> [About this task]: Every line of the records below from the line with "Image resolution: width=768, height=1048." up to and including the line with "Home (198, 132)" must be reproduced exactly, and no line outside that range.

Items from a dataset:

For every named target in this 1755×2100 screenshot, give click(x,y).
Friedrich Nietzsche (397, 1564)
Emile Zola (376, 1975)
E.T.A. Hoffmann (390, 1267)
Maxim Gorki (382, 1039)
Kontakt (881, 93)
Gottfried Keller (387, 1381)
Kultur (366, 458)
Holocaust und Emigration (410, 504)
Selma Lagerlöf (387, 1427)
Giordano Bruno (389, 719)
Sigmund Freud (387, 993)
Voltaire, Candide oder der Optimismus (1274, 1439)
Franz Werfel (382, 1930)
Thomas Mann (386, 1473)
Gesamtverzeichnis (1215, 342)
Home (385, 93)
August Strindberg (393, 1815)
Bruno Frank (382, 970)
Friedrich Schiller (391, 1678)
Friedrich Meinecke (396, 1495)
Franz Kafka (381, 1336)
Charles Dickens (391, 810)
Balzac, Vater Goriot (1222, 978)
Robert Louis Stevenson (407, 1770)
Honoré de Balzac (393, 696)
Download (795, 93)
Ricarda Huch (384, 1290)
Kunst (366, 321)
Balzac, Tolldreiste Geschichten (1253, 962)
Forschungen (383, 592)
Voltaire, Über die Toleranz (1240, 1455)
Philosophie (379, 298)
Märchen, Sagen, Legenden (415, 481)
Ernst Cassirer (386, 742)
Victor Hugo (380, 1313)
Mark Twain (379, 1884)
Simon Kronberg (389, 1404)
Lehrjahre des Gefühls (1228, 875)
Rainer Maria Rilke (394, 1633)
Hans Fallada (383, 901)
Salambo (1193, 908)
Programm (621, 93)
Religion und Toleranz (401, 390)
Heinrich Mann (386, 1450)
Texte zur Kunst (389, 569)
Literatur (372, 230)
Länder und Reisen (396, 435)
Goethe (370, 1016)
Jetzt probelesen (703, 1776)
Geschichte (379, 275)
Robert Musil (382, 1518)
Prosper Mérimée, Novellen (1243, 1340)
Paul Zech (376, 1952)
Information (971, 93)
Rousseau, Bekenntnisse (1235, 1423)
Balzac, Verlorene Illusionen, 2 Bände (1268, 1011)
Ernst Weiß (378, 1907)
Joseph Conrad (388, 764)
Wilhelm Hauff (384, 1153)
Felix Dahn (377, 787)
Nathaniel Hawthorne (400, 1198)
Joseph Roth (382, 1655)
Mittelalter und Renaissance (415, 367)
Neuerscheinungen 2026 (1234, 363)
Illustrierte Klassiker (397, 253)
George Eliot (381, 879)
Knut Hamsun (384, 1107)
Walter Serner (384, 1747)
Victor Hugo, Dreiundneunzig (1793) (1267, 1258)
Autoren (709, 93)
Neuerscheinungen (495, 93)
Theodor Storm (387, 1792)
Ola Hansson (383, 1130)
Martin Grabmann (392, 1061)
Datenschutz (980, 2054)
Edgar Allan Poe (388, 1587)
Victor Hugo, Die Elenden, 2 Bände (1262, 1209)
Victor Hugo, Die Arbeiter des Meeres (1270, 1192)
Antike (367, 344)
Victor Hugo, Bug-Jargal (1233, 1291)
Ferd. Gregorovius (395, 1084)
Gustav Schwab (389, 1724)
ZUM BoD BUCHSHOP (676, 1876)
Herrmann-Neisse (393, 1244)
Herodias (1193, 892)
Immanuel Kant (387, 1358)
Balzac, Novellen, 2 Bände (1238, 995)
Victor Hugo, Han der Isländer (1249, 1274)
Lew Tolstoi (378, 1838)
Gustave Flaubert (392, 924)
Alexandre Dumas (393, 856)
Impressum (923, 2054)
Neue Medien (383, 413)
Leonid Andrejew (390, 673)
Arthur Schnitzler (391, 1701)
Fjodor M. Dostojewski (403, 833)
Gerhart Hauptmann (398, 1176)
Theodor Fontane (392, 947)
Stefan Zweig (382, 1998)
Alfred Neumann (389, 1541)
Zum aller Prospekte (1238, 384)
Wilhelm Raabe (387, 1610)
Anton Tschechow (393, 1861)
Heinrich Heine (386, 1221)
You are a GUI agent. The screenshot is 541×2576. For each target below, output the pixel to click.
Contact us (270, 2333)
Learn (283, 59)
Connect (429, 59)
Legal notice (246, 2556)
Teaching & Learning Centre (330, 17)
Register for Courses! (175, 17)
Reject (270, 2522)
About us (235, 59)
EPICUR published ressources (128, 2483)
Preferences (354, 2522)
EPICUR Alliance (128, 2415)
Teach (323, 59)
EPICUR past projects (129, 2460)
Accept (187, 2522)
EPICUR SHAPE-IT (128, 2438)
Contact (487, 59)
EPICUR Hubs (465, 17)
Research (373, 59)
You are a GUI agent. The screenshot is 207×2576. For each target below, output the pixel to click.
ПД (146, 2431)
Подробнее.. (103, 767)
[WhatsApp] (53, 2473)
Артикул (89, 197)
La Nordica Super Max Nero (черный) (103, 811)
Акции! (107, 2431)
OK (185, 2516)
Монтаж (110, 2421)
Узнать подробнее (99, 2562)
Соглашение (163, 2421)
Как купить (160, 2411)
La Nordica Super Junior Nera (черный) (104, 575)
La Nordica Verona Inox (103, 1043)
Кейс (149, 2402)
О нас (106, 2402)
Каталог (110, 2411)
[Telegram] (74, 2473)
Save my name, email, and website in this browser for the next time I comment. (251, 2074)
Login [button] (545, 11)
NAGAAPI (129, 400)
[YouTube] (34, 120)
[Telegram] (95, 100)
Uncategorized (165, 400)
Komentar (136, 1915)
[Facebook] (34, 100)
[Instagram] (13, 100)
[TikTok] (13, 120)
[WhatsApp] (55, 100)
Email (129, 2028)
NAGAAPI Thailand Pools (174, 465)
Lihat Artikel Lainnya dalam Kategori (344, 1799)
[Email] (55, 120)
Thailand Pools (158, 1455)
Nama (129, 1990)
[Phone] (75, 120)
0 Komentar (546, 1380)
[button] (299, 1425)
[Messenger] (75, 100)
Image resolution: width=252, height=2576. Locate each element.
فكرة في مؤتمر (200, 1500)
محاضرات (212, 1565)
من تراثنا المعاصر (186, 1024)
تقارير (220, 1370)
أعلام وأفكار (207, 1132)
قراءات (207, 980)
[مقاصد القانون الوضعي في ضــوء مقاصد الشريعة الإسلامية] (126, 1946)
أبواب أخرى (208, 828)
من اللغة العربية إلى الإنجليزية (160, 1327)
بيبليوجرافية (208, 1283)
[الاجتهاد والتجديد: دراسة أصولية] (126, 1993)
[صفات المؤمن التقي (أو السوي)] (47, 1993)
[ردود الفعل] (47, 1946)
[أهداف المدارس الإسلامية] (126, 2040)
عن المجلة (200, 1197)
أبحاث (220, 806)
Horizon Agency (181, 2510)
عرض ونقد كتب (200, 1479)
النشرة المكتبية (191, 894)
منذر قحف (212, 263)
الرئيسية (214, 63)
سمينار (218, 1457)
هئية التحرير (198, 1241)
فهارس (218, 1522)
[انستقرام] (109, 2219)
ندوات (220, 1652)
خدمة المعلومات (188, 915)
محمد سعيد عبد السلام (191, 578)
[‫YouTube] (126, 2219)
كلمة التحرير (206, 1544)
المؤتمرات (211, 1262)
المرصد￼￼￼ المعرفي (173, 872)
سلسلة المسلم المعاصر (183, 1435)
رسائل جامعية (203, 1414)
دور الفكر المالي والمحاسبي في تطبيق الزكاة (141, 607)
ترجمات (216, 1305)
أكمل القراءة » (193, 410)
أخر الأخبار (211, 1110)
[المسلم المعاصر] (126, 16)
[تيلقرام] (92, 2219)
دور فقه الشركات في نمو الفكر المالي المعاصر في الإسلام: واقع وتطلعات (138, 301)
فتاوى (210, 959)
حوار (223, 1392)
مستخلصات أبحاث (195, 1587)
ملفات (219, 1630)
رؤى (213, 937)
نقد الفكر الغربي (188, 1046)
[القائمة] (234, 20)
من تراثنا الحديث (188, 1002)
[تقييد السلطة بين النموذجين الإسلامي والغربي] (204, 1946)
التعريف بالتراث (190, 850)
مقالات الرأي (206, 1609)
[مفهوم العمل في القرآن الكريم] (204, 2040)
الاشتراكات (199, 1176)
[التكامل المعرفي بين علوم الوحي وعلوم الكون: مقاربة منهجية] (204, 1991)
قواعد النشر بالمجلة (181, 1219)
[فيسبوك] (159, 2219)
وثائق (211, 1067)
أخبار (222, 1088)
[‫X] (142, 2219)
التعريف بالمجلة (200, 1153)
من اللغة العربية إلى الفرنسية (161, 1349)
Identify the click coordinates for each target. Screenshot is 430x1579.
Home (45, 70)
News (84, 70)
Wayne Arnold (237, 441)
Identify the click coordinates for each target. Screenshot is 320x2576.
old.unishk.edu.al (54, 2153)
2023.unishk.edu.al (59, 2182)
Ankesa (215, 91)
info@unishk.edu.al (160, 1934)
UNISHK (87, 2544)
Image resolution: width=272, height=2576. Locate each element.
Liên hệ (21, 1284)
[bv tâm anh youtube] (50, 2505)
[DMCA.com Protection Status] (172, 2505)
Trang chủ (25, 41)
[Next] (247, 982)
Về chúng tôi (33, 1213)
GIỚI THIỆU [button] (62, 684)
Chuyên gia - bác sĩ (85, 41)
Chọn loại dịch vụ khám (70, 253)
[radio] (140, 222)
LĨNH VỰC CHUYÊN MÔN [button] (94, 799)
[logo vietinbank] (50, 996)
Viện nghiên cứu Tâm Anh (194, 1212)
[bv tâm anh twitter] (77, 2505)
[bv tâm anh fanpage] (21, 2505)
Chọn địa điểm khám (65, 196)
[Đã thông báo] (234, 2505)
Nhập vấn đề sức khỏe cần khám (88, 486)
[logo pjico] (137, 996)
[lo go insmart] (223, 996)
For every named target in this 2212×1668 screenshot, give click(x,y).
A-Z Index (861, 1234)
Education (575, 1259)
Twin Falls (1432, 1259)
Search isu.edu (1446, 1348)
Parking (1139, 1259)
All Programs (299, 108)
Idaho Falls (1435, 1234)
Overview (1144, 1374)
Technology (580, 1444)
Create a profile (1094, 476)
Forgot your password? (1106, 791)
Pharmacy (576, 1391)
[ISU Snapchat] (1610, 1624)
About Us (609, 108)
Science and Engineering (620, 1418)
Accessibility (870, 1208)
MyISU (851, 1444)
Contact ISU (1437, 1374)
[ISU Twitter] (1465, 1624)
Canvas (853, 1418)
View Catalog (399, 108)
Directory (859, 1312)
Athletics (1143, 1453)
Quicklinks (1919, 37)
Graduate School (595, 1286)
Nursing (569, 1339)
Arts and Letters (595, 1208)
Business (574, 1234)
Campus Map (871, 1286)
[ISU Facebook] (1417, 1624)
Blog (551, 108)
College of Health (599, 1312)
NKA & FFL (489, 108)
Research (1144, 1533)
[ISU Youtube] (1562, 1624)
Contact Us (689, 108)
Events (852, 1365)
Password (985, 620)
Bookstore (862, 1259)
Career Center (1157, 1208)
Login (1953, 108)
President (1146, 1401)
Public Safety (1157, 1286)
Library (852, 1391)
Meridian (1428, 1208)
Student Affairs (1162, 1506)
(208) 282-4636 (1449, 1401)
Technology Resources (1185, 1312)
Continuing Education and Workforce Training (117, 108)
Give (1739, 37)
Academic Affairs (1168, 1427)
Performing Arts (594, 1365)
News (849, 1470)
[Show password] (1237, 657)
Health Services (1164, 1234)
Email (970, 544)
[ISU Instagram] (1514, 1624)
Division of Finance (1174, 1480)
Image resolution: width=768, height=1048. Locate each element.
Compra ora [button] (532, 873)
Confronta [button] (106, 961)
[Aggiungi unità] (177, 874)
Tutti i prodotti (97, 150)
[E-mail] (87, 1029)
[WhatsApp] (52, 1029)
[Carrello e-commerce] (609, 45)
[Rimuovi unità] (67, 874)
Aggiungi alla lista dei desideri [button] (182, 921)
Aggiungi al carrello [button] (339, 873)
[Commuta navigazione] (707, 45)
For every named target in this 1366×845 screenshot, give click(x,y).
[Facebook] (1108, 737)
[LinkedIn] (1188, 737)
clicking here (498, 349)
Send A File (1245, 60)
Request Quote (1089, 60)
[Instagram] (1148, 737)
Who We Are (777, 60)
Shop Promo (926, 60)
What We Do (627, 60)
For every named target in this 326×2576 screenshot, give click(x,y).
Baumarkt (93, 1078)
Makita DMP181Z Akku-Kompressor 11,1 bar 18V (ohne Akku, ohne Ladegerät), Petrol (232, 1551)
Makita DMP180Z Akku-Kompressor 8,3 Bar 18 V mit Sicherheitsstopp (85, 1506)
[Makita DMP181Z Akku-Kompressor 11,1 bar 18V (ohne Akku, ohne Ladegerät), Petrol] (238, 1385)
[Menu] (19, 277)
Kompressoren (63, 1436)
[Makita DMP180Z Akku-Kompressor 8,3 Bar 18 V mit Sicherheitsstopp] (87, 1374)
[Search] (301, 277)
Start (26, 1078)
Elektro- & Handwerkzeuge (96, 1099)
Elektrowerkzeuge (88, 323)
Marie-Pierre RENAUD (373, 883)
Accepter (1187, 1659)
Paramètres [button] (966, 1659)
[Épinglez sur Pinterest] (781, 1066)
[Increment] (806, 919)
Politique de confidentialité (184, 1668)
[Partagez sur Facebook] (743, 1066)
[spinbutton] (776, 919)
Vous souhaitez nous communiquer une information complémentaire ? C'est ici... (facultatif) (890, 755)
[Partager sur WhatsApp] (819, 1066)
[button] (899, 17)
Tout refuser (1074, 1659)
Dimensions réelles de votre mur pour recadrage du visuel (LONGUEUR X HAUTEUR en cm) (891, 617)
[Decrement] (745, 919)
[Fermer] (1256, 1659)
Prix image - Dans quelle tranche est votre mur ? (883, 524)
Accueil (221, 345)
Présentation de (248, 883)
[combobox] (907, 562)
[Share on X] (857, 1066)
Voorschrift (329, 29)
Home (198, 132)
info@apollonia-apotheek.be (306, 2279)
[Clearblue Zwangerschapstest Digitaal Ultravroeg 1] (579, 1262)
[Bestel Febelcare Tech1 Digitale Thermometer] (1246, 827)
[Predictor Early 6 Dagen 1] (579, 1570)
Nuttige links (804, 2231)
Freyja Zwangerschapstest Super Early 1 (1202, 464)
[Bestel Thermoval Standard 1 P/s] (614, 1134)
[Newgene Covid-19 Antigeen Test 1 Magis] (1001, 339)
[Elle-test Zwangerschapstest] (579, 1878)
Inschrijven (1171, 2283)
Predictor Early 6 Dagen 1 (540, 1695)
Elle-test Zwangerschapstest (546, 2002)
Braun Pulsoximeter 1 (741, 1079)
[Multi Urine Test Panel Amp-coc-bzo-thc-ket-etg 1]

> [Answer to this problem]:
Image resolution: width=768, height=1048. Locate each element.
Compra ora [button] (532, 873)
Confronta [button] (106, 961)
[Aggiungi unità] (177, 874)
Tutti i prodotti (97, 150)
[E-mail] (87, 1029)
[WhatsApp] (52, 1029)
[Carrello e-commerce] (609, 45)
[Rimuovi unità] (67, 874)
Aggiungi alla lista dei desideri [button] (182, 921)
Aggiungi al carrello [button] (339, 873)
[Commuta navigazione] (707, 45)
For every named target in this 1366×845 screenshot, give click(x,y).
[Facebook] (1108, 737)
[LinkedIn] (1188, 737)
clicking here (498, 349)
Send A File (1245, 60)
Request Quote (1089, 60)
[Instagram] (1148, 737)
Who We Are (777, 60)
Shop Promo (926, 60)
What We Do (627, 60)
For every named target in this 326×2576 screenshot, give click(x,y).
Baumarkt (93, 1078)
Makita DMP181Z Akku-Kompressor 11,1 bar 18V (ohne Akku, ohne Ladegerät), Petrol (232, 1551)
Makita DMP180Z Akku-Kompressor 8,3 Bar 18 V mit Sicherheitsstopp (85, 1506)
[Makita DMP181Z Akku-Kompressor 11,1 bar 18V (ohne Akku, ohne Ladegerät), Petrol] (238, 1385)
[Menu] (19, 277)
Kompressoren (63, 1436)
[Makita DMP180Z Akku-Kompressor 8,3 Bar 18 V mit Sicherheitsstopp] (87, 1374)
[Search] (301, 277)
Start (26, 1078)
Elektro- & Handwerkzeuge (96, 1099)
Elektrowerkzeuge (88, 323)
Marie-Pierre RENAUD (373, 883)
Accepter (1187, 1659)
Paramètres [button] (966, 1659)
[Épinglez sur Pinterest] (781, 1066)
[Increment] (806, 919)
Politique de confidentialité (184, 1668)
[Partagez sur Facebook] (743, 1066)
[spinbutton] (776, 919)
Vous souhaitez nous communiquer une information complémentaire ? C'est ici... (facultatif) (890, 755)
[Partager sur WhatsApp] (819, 1066)
[button] (899, 17)
Tout refuser (1074, 1659)
Dimensions réelles de votre mur pour recadrage du visuel (LONGUEUR X HAUTEUR en cm) (891, 617)
[Decrement] (745, 919)
[Fermer] (1256, 1659)
Prix image - Dans quelle tranche est votre mur ? (883, 524)
Accueil (221, 345)
Présentation de (248, 883)
[combobox] (907, 562)
[Share on X] (857, 1066)
Voorschrift (329, 29)
Home (198, 132)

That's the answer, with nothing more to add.